Back to the ‘80s: Projections for living standards and inequality in the UK


The UK economy has, in many respects, performed well recently. Last week it was revealed that GDP grew by 2 per cent in 2016, above the OECD average, and higher than forecasters expected when the country voted to leave the European Union. Employment is at a record high and average wages, although still 4 per cent below their pre-crisis peak, have been growing at a rate of around 2 per cent a year in real terms. Yet dark clouds are forming on the horizon, particularly for those on low and middle incomes.

Our annual audit of Living Standards across the UK, which uses the macroeconomic forecasts of the independent Office for Budget Responsibility as well as expected tax and benefit rates, shows that growth in typical household incomes will slow sharply in the next few years.

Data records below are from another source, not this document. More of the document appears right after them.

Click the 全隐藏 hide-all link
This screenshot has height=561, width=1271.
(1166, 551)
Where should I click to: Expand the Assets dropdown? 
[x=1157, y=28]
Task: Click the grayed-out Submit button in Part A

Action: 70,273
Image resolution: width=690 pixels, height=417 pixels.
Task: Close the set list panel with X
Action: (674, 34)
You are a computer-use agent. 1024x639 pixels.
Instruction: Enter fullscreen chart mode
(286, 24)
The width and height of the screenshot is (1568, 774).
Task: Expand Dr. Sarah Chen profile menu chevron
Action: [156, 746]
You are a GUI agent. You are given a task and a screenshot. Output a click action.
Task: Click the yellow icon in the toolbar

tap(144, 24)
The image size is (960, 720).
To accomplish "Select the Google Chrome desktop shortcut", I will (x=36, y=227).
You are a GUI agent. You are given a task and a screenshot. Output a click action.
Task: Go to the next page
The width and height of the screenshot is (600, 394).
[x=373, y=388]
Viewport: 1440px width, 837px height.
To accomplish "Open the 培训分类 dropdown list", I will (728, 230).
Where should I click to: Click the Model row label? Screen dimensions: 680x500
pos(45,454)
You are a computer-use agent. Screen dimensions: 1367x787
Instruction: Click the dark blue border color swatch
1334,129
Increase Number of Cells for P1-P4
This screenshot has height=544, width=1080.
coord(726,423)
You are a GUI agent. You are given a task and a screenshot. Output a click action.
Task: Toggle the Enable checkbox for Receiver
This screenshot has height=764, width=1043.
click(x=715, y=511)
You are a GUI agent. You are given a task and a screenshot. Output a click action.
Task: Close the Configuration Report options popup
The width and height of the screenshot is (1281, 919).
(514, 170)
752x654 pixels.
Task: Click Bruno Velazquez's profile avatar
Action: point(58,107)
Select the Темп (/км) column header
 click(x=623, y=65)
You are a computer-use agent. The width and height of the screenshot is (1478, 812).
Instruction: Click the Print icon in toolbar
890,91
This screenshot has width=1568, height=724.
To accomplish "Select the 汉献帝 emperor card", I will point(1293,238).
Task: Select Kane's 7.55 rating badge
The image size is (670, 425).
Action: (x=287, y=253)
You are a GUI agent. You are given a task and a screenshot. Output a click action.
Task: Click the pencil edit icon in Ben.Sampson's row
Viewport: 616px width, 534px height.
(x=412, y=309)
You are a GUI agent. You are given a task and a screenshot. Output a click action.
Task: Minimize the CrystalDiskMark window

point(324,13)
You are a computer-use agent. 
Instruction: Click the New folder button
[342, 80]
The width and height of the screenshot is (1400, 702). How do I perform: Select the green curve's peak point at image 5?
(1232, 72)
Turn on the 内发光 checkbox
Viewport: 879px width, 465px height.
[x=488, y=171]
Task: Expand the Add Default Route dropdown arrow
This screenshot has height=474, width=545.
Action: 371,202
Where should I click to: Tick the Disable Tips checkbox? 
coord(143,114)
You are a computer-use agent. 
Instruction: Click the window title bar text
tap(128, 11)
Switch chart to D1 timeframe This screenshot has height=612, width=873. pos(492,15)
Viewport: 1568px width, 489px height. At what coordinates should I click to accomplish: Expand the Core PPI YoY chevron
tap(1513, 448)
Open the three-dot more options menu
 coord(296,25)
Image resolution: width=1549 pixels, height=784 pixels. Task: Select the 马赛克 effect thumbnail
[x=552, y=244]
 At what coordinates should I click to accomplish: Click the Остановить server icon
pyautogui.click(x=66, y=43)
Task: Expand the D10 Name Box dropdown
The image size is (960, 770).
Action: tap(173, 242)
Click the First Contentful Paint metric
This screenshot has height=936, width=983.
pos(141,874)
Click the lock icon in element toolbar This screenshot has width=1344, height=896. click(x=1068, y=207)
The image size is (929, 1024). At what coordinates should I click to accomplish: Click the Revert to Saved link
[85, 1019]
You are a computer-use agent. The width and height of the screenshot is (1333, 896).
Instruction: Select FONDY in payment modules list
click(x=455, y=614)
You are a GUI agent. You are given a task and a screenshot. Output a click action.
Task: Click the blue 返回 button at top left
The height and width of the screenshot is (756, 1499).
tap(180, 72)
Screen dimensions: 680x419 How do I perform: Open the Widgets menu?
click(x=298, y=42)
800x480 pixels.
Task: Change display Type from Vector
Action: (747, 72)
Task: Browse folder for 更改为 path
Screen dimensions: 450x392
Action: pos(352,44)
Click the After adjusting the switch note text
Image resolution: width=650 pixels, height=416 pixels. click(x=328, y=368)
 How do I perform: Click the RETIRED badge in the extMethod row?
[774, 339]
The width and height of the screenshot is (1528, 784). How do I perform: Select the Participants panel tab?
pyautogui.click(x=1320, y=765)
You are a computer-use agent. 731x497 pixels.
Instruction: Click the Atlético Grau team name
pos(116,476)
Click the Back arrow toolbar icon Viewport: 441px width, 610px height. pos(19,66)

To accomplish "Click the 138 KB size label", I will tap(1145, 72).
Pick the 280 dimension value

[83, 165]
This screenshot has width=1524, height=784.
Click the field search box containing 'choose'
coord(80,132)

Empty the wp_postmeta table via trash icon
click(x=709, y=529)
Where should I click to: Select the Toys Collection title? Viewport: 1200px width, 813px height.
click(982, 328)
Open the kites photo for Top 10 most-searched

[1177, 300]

Indeed, the strong income growth of the past few years has likely already ended. Very low inflation – driven by oil price falls – and rising employment could not have been expected to last forever, and inflation has picked up quickly since the EU referendum vote cut the value of Sterling. Looking at the next four years as a whole we project cumulative growth in average working-age incomes of only 1.7 per cent (or 0.4 per cent a year). This is the result of forecasts of above-target inflation, poor wage growth, no employment growth, and tightening fiscal policy.

But even more worrying is how this meagre growth is likely to be shared. While incomes are projected to stagnate for those in the middle, they are expected to rise (albeit weakly) for those at the top and fall significantly for those at the bottom – as shown in the figure below. The poorest quarter of working-age households are projected to be around 5-15 per cent worse off in 2020-21 than this year. In contrast, the highest income quarter would rise by 4-5 per cent.

The result is the worst period of household income growth for the poorest half of households since records began in the mid-1960s. The skewed growth would also represent the largest increase in inequality since the premiership of Margaret Thatcher, and would take inequality (measured here after housing costs) to new heights. This is illustrated below for three common inequality measures, with the most dramatic rise being in terms of the ratio of household income of the 90th percentile compared to the 10th, reflecting the extremely large fall in income at the bottom.

The large inequality increases of the 1980s – which until now have never really been repeated in the UK – can also clearly be seen. However, that was a period when incomes generally rose across the distribution – and significantly faster at the top. The current period is therefore unprecedented in combining weak overall growth with rising inequality and falling incomes at the bottom. To put it another way the next few years could be like the 1980s but without the feel-good factor.

Notes: The 80/20 ratio is the income of a household richer than eight out of ten households divided by that of one richer than only two in ten households; the 90/10 ratio is similarly constructed; and the Palma ratio is the income share of the top 10 per cent divided by the income share of the bottom 40 per cent.

So why does this projection look so bad and what can be done to change it?

The UK’s anaemic wage growth is linked to poor productivity growth, which has dogged the UK for a decade now. The OECD has drawn attention to the low levels of infrastructure spending in the UK and a lack of investment in human capital. Greater public and corporate investment could help spur greater productivity growth. Reducing the cost of housing could make a big difference too. Current mortgagors are benefiting from continued low borrowing costs but we can’t rely on record low interest rates forever.

There is also scope to continue the remarkable employment growth of recent years. Despite the record high, many parts of the country and many groups still have much lower labour market engagement. Our research suggests that addressing such disparities could put around 2 million more people in work by 2020-21.

But, beyond the rate of growth, how that growth is shared is in many ways a simple policy choice. The dismal projection for poorer working-age households (and those with children especially) is in large part due to welfare cuts of over £12 billion inherited by the new PM. These include a freeze in almost all working-age benefits until 2020, despite rising and higher-than-expected inflation; cuts to the generosity of in-work support; and large reductions in support for new families with more than two children. At the other end of the spectrum, the government is introducing tax cuts that will predominantly benefit middle to higher income households. While the government is seeking to bring down its fiscal deficit, how this burden falls – and what level of inequality it wants to see in this country – is entirely its own choice.